The expression and activity of matrix metalloproteinases (MMPs) was determined in xenograft tumour and normal kidney samples from untreated and captopril, enalapril and candesartan-treated mice. In vivo expression of MMP-9 in xenograft tumour was inhibited by enalapril and candesartan treatment, while MMP-2 expression was not influenced by RAS-inhibition. MMP activity was assessed using a gelatin zymography technique. MMP activity was found to be upregulated in tumour samples when compared with normal kidney tissue, while captopril alone was able to significantly inhibit the total activity of MMPs in tumour tissue.

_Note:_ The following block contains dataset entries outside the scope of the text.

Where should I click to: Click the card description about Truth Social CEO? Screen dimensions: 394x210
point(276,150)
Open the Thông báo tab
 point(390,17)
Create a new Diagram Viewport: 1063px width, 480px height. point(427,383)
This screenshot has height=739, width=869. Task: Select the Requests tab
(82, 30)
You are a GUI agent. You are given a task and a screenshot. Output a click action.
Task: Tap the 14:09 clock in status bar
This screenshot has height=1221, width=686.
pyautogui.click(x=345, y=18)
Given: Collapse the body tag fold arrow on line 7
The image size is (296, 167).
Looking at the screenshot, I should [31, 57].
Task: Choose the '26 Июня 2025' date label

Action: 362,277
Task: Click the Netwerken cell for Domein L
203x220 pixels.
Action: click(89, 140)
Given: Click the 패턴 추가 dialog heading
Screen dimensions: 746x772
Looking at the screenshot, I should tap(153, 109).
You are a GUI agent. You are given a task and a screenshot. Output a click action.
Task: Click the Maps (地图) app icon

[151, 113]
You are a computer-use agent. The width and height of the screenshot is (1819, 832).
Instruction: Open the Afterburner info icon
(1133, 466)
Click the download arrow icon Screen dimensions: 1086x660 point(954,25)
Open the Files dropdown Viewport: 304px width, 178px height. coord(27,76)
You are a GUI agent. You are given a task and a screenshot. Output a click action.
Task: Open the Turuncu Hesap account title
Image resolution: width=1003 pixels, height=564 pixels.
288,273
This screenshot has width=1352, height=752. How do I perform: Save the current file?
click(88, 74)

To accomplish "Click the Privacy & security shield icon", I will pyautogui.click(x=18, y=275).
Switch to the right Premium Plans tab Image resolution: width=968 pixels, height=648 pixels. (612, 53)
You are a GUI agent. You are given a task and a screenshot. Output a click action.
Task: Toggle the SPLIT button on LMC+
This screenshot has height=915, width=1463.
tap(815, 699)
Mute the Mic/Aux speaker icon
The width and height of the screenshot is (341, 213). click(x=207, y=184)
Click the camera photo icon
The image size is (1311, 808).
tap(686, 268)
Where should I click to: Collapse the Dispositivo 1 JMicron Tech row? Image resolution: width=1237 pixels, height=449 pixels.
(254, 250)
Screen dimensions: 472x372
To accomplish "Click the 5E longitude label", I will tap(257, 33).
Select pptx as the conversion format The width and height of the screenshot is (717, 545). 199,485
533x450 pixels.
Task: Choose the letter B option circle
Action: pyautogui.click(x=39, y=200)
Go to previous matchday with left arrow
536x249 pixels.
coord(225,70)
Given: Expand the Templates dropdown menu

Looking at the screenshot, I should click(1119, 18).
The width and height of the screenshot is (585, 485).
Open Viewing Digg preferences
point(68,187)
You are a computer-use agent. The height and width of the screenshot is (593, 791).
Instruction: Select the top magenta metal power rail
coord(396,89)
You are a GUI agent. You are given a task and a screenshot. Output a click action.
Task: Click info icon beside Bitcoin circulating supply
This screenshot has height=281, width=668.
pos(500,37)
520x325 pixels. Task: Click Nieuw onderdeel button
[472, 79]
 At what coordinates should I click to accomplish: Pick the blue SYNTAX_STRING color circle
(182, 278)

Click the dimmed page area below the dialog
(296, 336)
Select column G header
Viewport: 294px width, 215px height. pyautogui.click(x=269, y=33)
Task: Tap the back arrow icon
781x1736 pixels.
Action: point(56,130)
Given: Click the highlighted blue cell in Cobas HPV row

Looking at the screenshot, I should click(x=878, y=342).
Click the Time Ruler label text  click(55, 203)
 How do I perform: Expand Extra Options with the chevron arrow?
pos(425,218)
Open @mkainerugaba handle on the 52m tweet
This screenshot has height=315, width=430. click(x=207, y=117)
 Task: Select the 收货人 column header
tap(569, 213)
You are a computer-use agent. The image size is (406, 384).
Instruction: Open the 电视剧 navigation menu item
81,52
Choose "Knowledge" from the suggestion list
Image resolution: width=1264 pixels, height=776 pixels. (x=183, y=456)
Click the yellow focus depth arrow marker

Thus, it would appear that a number of mechanisms may contribute to the tumour inhibitory effects of captopril. RAS-inhibition is likely to have a primary role, since the ARB, candesartan was also able to produce significant tumour inhibition in the xenograft model of human RCC. The association of differential VEGF-receptor and MMP gene expression with reduced tumour growth highlights the importance of angiogenic processes in RCC. The ability of captopril, but not other RAS-inhibitors to inhibit total MMP functional activity implies a role for MMP-inhibition in the tumour inhibitory actions of the ACE-inhibitor, and may warrant further investigation into the actions of MMP inhibitors on human RCC.